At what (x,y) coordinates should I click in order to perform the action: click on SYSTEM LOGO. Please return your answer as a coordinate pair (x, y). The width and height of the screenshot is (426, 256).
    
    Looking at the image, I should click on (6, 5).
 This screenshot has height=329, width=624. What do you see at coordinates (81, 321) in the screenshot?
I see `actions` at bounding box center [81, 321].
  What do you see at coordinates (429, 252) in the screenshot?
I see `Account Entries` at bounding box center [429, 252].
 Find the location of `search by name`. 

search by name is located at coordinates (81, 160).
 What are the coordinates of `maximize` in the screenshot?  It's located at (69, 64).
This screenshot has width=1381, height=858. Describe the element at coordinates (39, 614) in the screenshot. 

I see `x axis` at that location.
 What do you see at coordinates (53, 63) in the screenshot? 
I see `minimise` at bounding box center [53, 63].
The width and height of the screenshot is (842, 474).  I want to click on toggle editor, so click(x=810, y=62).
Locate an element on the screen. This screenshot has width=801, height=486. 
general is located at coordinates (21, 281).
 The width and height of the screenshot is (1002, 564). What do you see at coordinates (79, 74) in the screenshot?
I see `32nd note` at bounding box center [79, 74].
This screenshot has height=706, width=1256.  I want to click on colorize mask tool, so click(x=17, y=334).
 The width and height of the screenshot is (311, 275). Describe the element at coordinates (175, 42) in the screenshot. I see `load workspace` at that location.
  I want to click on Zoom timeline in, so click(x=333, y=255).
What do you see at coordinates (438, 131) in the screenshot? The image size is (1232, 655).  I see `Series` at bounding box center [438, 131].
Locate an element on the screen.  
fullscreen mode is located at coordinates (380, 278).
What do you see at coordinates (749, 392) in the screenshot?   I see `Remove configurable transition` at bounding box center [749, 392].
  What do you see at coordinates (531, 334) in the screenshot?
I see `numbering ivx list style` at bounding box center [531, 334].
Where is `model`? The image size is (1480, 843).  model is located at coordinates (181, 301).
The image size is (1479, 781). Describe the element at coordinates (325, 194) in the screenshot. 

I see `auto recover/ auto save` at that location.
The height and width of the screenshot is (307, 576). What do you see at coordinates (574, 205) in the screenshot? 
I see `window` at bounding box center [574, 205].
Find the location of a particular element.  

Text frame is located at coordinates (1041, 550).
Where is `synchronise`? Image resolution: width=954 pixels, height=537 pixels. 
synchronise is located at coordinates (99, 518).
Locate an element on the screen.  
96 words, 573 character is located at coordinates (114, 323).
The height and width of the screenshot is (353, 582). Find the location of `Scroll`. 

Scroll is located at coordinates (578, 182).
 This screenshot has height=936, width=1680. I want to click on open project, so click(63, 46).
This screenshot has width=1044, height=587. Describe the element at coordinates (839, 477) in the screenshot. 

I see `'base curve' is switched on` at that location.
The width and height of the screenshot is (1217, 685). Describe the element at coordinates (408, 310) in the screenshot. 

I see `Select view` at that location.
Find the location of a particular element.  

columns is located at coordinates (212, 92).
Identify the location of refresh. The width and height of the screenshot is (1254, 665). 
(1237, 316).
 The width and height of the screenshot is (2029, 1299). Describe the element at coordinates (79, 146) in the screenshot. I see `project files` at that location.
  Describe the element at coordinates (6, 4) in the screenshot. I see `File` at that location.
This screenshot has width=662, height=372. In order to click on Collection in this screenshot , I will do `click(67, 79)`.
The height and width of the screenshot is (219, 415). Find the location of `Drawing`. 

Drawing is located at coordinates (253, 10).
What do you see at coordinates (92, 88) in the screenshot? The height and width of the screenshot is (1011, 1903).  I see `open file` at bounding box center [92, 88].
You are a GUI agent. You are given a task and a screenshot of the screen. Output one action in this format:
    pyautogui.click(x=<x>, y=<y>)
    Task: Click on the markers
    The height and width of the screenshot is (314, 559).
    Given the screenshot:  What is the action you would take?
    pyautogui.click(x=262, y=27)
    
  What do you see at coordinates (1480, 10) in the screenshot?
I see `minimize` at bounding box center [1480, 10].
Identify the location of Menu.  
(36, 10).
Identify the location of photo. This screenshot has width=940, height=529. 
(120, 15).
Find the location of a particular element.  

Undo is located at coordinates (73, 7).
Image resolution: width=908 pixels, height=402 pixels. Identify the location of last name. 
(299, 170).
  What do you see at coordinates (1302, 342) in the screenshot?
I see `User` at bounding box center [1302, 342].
========================
The task ▸ Which lines run from the one containing "This screenshot has width=662, height=372." through the end of the rows? Copy them out unchanged, both ends included.

Exercise response ▸
This screenshot has width=662, height=372. In order to click on Collection in this screenshot , I will do `click(67, 79)`.
The height and width of the screenshot is (219, 415). Find the location of `Drawing`. 

Drawing is located at coordinates (253, 10).
What do you see at coordinates (92, 88) in the screenshot? The height and width of the screenshot is (1011, 1903).  I see `open file` at bounding box center [92, 88].
You are a GUI agent. You are given a task and a screenshot of the screen. Output one action in this format:
    pyautogui.click(x=<x>, y=<y>)
    Task: Click on the markers
    The height and width of the screenshot is (314, 559).
    Given the screenshot:  What is the action you would take?
    pyautogui.click(x=262, y=27)
    
  What do you see at coordinates (1480, 10) in the screenshot?
I see `minimize` at bounding box center [1480, 10].
Identify the location of Menu.  
(36, 10).
Identify the location of photo. This screenshot has width=940, height=529. 
(120, 15).
Find the location of a particular element.  

Undo is located at coordinates (73, 7).
Image resolution: width=908 pixels, height=402 pixels. Identify the location of last name. 
(299, 170).
  What do you see at coordinates (1302, 342) in the screenshot?
I see `User` at bounding box center [1302, 342].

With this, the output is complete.